The impulse to protect one’s family is strong. But what happens when that impulse becomes an addiction, when the growing sense of dread about your family’s well-being becomes so overpowering and all-encompassing that you risk losing the very family you’re trying to protect? That’s one of the questions at the heart of Take Shelter. I have started this review at least half-a-dozen times. Some versions of the review delved right into a discussion of the plot, which focuses on Curtis LaForche (Michael Shannon), a man who begins acting in a way increasingly perplexing to his family and friends because of his private visions of impending doom. Other versions began talking about the finesse with which director Jeff Nichols manages to take a thriller-type film and turn it into a study in paranoia and psychosis. And still other versions jumped into the technical aspects of the film, particularly its absolutely gorgeous cinematography. Ultimately, the problem I’m having is that there is so much I love about Take Shelter that I just don’t know where to begin or how to unpack it.

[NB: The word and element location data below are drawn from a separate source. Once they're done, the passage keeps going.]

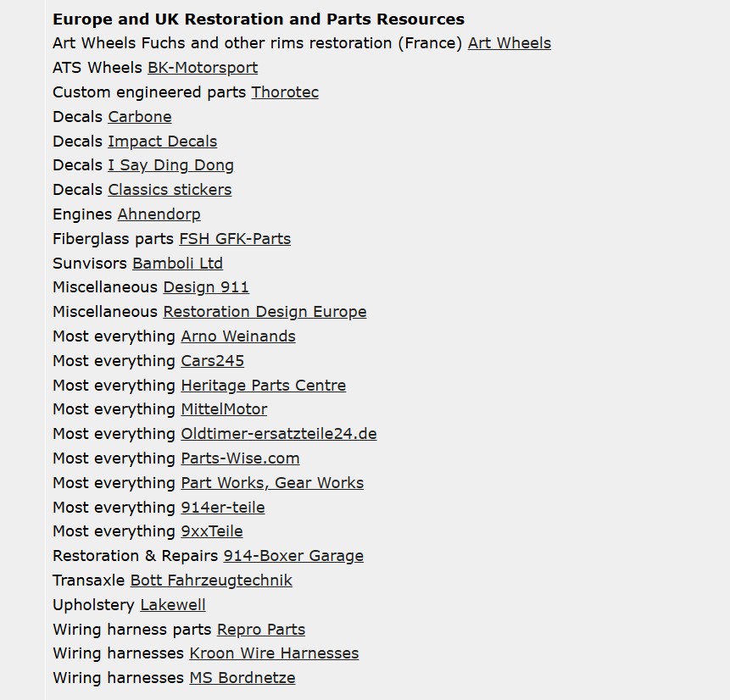Image resolution: width=730 pixels, height=700 pixels.
Task: Click the BK-Motorsport link
Action: coord(203,68)
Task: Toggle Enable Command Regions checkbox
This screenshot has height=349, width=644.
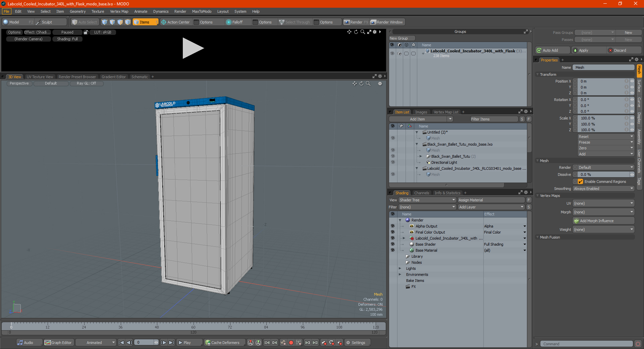Action: tap(580, 182)
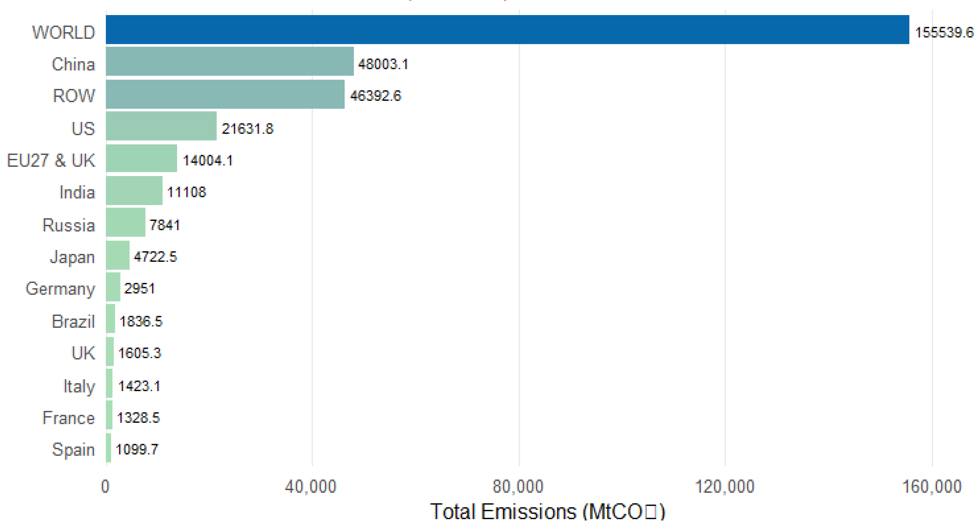Screen dimensions: 980x527
Task: Click the Spain axis label
Action: [x=73, y=450]
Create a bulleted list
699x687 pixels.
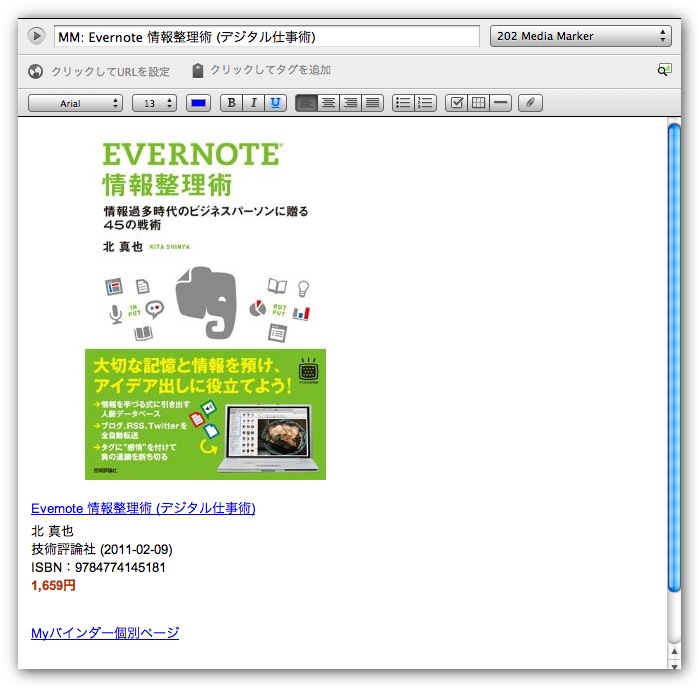point(402,103)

It’s been a few weeks now since I’ve actually seen the film (Take Shelter is one of the screenings that Dustin and I took in at Sundance last month). Having had time to reflect on it, many things stick with me, but what sticks with me most is the overall performance of Michael Shannon. Although it’s only February, and we won’t even know who will take home the Oscars from last years slate of films for another few-odd days, I have no problem predicting that Shannon is a lock for a best actor nod next year, and any actor will be hard-pressed to deliver a performance this year more deserving of taking the prize home. Because Shannon’s performance is fantastic. As the film opens, Shannon’s Curtis is having darkly disturbed dreams, which appear to border on visions, of a coming Storm. Curtis wants nothing more than to protect his family, wife Samantha (Jessica Chastain) and deaf daughter Hannah (Tova Stewart), and as his dreams become more realistic and begin to bleed into his waking life, he begins to take action. This eventually leads to him putting his family into a precarious financial position as he starts building a shipping-container-based shelter under their backyard.

But the thing is, Shannon’s family has a history of mental illness. Is there really doom, which Curtis is somehow having premonitions of, or is he simply succumbing to a genetic predisposition? Curtis, himself, is unsure of the answer, yet he is unable to stop himself from moving forward, and it’s in this murky internal conflict that the film lives and breathes. And Nichols offers an amazing insight into Curtis’ perspective — the thrill of this thriller isn’t any action, but in absorbing and feeling Curtis’ own growing paranoia. It’s both riveting and stifling.

Shannon is, of course, this hulk of a man, and he is fully capable of using that to his advantage, portraying Curtis in a way way that absolutely terrifies. But Shannon’s performance offers so much more, particularly when he plays against his build, portraying this beast of a man who feels so afraid and broken because he’s not sure he can even trust his own mind anymore, nor is he sure he can do the one thing he cares about, keep his family safe. And speaking of that family, Jessica Chastain is lovely as Curtis’ wife. Samantha could have been written simplistically, taking the easy way out, but the movie makes her much a stronger, loving character — Chastain believably portrays a wife who is afraid yet resolved and understanding, and she may very well garner some award attention of her own this time next year.


As I’ve said, Nichols manages to toe the line between actual thriller and psychological thriller splendidly. The writing is deceptively complex, and visually, the film is both as wide and expansive as the farm plains of Ohio, and as narrow and taught as a collapsing mind. The cinematography is particularly gorgeous, especially during the repeated rain storms that may or not actually be taking place over the course of the film. Some may find Take Shelter’s intensely ambiguous ending a disappointment, but it’s really the perfect and only way to end the film. I can’t really say more about that ending, but it’s great, as is the film as a whole. Take Shelter is simply a stunning film.